Short exercise -> Please reproduce the listing below word for word, starting with the line that contains "Screen dimensions: 1280x800" and going on through the line that contains "click(x=1092, y=201)".

● ● ● ● ● ● ●

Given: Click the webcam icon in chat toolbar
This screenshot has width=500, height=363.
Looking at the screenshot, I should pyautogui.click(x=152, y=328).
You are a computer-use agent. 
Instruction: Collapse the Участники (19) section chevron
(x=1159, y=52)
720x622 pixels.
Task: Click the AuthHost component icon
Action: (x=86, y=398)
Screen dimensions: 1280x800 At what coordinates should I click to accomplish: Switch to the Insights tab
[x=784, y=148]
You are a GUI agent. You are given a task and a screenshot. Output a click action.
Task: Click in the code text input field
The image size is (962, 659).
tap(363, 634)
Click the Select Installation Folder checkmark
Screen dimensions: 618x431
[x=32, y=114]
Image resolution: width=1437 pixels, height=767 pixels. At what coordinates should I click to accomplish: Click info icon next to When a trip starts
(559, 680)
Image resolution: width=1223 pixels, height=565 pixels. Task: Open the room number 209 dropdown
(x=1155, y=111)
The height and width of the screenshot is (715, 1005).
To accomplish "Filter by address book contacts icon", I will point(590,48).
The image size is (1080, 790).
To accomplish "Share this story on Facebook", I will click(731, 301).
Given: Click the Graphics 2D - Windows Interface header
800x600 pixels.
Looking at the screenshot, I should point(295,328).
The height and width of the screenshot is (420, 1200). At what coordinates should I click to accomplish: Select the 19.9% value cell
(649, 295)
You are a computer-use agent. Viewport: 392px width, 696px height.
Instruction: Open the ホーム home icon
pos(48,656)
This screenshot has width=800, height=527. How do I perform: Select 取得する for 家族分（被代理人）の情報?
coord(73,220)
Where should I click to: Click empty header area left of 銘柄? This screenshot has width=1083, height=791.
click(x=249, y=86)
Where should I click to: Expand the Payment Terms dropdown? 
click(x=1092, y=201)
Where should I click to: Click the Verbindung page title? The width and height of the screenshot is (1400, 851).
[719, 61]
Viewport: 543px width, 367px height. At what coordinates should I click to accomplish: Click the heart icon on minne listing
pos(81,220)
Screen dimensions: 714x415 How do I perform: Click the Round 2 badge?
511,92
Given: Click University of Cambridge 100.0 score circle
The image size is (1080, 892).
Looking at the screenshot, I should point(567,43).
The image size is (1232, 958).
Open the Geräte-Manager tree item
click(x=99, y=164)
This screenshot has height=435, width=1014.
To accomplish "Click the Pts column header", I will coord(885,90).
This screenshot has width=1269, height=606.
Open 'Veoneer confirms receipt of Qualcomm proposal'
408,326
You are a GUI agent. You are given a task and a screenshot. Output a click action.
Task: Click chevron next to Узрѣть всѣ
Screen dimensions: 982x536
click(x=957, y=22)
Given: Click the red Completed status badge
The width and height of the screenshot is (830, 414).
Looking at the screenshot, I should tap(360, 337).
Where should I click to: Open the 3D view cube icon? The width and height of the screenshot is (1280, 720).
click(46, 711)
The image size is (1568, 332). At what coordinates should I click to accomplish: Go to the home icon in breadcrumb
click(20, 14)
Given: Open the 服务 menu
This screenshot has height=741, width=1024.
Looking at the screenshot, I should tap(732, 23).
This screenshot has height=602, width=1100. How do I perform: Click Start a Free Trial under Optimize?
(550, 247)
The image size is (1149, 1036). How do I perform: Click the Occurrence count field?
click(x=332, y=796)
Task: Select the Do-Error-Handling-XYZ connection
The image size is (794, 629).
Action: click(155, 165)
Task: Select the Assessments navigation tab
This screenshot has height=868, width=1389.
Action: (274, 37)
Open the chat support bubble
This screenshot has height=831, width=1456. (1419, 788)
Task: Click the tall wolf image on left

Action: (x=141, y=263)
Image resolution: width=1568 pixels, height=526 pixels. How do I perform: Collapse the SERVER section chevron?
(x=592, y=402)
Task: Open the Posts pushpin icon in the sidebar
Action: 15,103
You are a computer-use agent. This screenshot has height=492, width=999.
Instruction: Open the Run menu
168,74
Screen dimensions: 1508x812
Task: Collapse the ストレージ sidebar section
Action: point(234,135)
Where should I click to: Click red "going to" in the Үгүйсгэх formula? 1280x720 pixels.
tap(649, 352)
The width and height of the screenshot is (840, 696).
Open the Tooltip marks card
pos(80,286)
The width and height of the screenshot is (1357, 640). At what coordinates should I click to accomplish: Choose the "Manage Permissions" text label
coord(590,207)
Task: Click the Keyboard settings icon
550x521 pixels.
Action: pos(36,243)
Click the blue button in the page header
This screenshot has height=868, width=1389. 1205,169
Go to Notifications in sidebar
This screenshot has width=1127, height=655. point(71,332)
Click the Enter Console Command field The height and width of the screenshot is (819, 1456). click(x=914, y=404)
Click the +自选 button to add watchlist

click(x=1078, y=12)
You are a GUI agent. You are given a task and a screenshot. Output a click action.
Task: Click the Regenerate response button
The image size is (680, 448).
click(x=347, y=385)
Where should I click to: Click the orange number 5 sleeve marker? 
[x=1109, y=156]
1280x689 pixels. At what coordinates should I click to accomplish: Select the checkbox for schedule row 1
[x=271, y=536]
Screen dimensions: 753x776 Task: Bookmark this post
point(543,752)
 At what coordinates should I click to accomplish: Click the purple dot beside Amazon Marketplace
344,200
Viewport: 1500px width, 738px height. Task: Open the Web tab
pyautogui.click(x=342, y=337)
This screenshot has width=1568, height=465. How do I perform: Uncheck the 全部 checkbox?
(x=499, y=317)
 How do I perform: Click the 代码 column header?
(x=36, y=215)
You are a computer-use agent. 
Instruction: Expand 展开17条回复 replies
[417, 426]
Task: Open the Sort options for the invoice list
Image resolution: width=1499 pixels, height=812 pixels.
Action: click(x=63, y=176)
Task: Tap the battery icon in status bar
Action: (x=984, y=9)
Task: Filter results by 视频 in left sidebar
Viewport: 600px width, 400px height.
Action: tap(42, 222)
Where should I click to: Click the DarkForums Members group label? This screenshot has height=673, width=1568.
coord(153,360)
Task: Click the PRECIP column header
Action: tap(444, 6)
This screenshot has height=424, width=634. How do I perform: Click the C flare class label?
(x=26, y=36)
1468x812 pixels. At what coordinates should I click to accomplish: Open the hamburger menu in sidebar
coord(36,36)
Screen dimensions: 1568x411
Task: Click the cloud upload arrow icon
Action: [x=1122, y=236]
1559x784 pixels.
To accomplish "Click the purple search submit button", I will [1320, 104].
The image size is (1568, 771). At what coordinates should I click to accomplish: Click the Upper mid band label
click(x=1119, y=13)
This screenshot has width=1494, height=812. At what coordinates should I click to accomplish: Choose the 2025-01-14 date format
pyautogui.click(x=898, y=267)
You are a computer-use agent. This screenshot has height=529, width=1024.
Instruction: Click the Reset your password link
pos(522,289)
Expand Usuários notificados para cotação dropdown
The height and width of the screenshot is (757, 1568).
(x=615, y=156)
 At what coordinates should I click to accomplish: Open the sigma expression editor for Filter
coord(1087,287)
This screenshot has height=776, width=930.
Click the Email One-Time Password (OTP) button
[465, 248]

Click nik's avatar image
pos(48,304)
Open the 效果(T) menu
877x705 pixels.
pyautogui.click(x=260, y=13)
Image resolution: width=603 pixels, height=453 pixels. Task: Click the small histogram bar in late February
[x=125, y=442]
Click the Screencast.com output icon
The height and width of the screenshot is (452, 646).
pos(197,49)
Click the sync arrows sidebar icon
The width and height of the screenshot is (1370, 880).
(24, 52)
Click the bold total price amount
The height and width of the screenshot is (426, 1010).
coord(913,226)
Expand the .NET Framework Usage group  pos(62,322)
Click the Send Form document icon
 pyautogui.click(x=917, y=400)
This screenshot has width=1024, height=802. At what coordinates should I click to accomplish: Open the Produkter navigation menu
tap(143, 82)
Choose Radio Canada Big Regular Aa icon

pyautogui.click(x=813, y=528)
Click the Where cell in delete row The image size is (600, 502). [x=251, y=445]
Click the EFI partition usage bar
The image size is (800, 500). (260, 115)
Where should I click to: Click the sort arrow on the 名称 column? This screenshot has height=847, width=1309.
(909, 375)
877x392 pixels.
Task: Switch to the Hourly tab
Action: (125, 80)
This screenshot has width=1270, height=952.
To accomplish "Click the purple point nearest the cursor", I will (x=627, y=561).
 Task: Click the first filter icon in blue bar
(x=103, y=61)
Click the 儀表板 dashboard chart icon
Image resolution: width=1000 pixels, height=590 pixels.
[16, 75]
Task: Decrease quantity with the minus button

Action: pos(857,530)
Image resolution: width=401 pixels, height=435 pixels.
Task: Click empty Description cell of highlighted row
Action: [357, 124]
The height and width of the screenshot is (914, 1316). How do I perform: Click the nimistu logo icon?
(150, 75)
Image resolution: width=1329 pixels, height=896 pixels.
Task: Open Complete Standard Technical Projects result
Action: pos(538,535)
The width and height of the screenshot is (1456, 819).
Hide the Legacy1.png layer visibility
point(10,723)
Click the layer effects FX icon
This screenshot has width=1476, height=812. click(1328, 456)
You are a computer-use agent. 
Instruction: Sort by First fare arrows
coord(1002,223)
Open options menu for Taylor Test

● ● ● ● ● ● ●

Result for this exercise ->
Screen dimensions: 1280x800 At what coordinates should I click to accomplish: Switch to the Insights tab
[x=784, y=148]
You are a GUI agent. You are given a task and a screenshot. Output a click action.
Task: Click in the code text input field
The image size is (962, 659).
tap(363, 634)
Click the Select Installation Folder checkmark
Screen dimensions: 618x431
[x=32, y=114]
Image resolution: width=1437 pixels, height=767 pixels. At what coordinates should I click to accomplish: Click info icon next to When a trip starts
(559, 680)
Image resolution: width=1223 pixels, height=565 pixels. Task: Open the room number 209 dropdown
(x=1155, y=111)
The height and width of the screenshot is (715, 1005).
To accomplish "Filter by address book contacts icon", I will point(590,48).
The image size is (1080, 790).
To accomplish "Share this story on Facebook", I will click(731, 301).
Given: Click the Graphics 2D - Windows Interface header
800x600 pixels.
Looking at the screenshot, I should point(295,328).
The height and width of the screenshot is (420, 1200). At what coordinates should I click to accomplish: Select the 19.9% value cell
(649, 295)
You are a computer-use agent. Viewport: 392px width, 696px height.
Instruction: Open the ホーム home icon
pos(48,656)
This screenshot has width=800, height=527. How do I perform: Select 取得する for 家族分（被代理人）の情報?
coord(73,220)
Where should I click to: Click empty header area left of 銘柄? This screenshot has width=1083, height=791.
click(x=249, y=86)
Where should I click to: Expand the Payment Terms dropdown? 
click(x=1092, y=201)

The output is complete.